### PROBLEM DESCRIPTION
Which lines in the records below contain the word "perform"? Locate each one and copy it out in full.

Lines of data:
▽

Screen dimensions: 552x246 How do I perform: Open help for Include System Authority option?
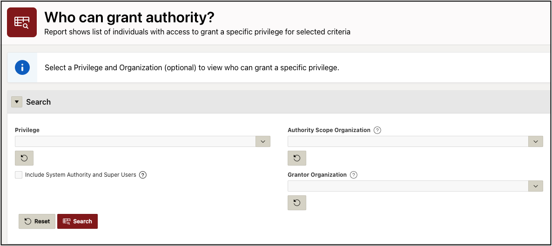(143, 175)
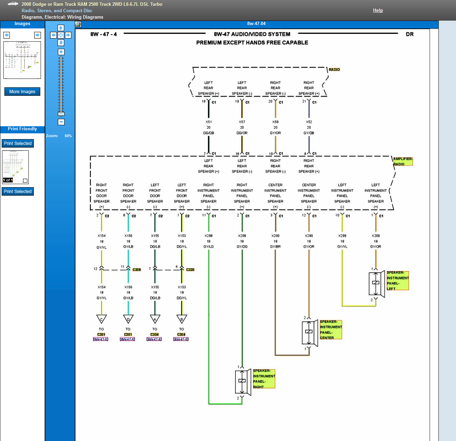This screenshot has width=456, height=441.
Task: Click the lower Print Selected button
Action: 18,192
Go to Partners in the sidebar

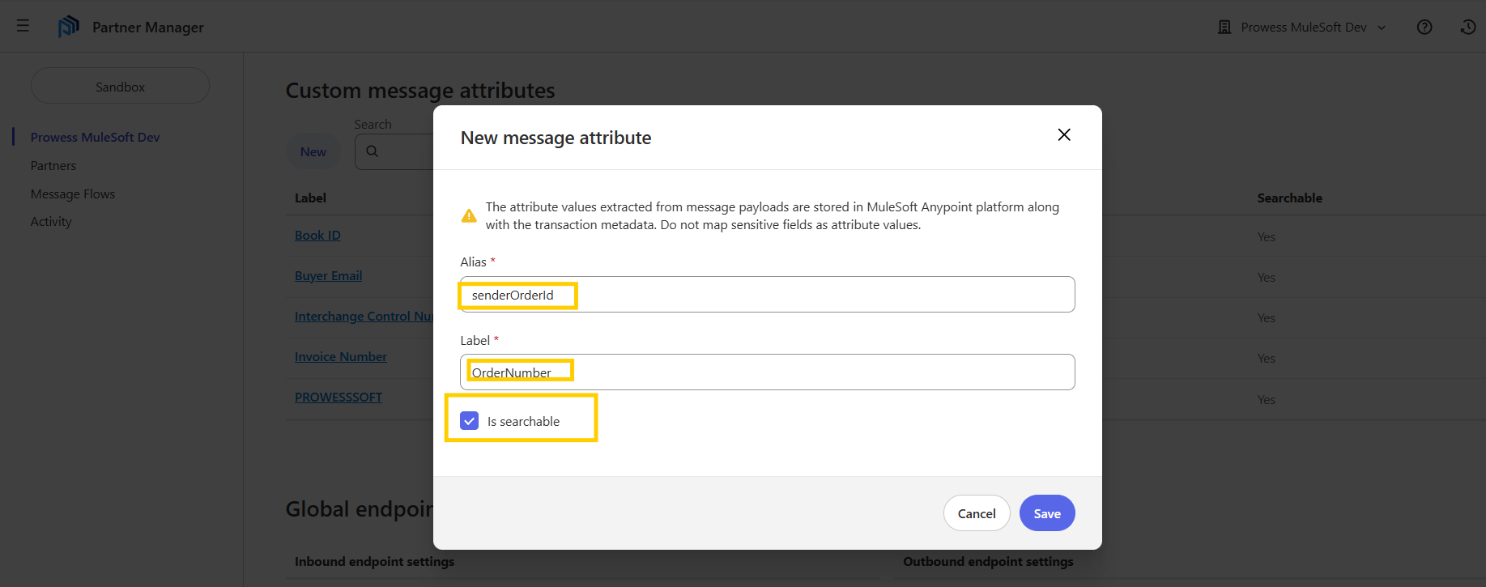coord(53,166)
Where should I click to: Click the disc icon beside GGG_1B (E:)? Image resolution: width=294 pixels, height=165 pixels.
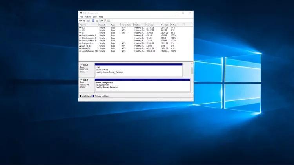80,46
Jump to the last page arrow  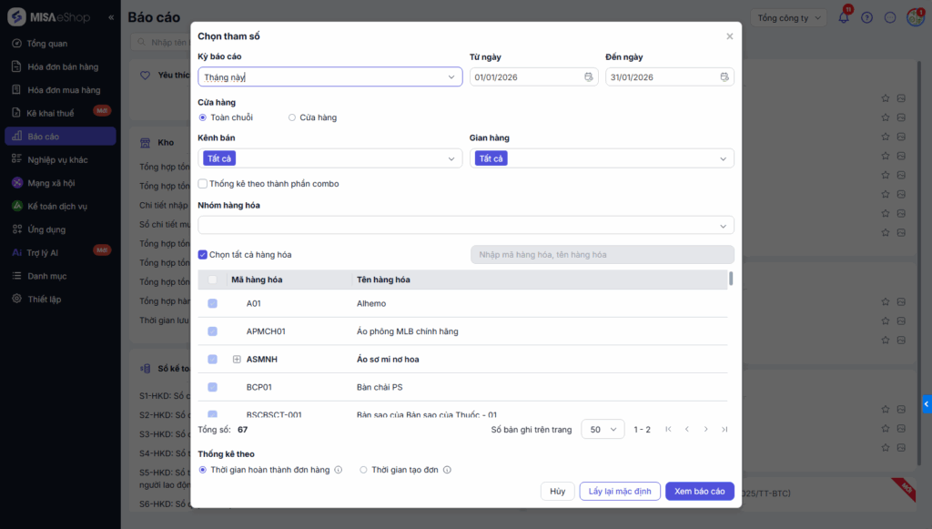(x=724, y=429)
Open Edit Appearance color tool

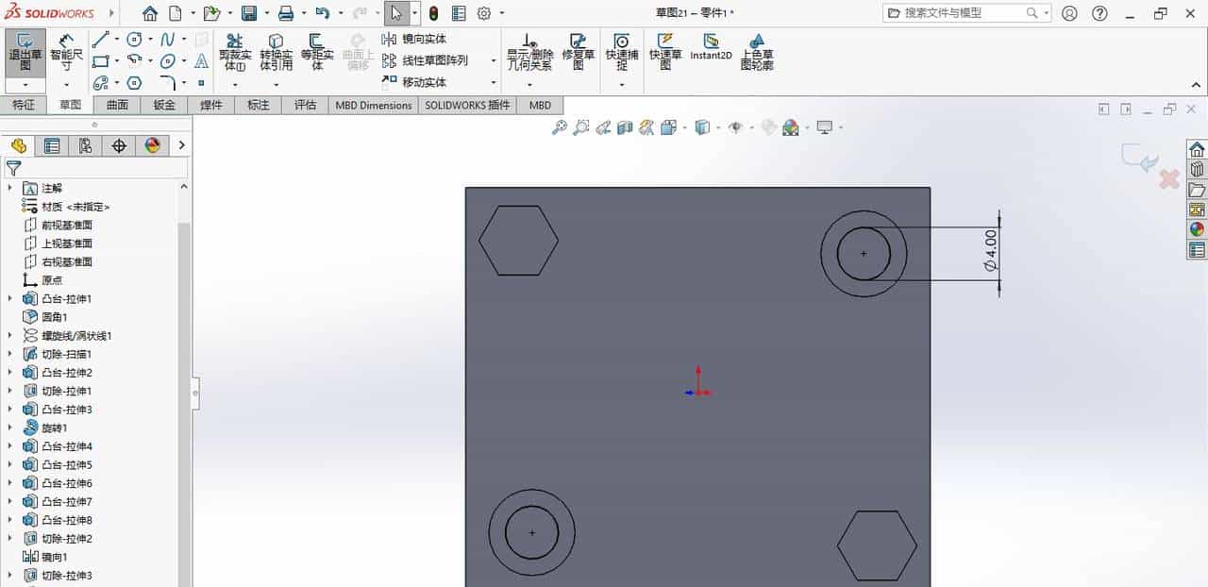click(x=791, y=127)
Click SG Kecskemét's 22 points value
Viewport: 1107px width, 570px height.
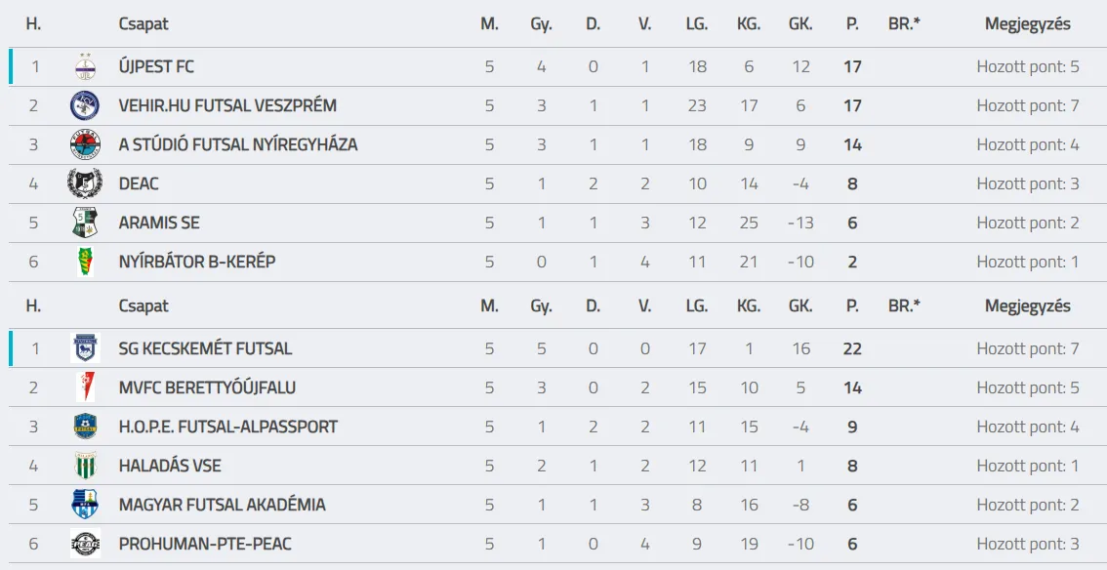pos(852,348)
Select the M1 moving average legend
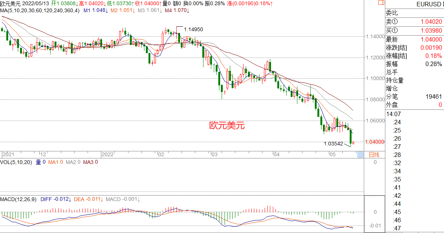Screen dimensions: 444x233 pyautogui.click(x=96, y=10)
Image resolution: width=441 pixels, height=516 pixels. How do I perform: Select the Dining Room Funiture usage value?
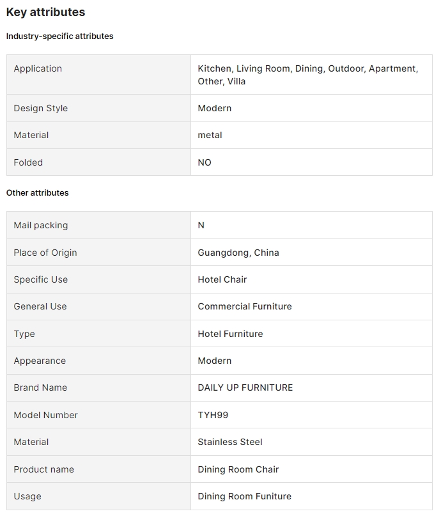pyautogui.click(x=244, y=496)
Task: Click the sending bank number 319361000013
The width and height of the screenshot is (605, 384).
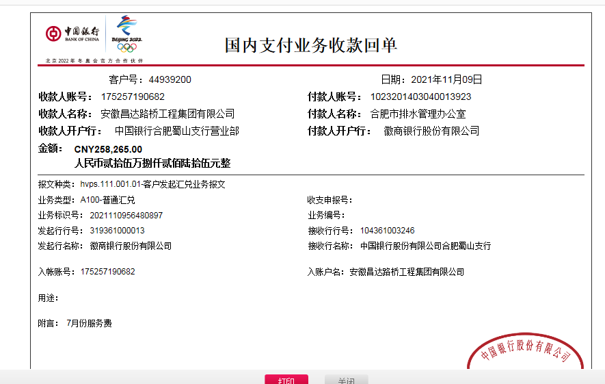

△

### OUTPUT
Screen dimensions: 552x246 How do I perform: Open help for Include System Authority option?
Image resolution: width=441 pixels, height=516 pixels. How do I perform: Select the Dining Room Funiture usage value?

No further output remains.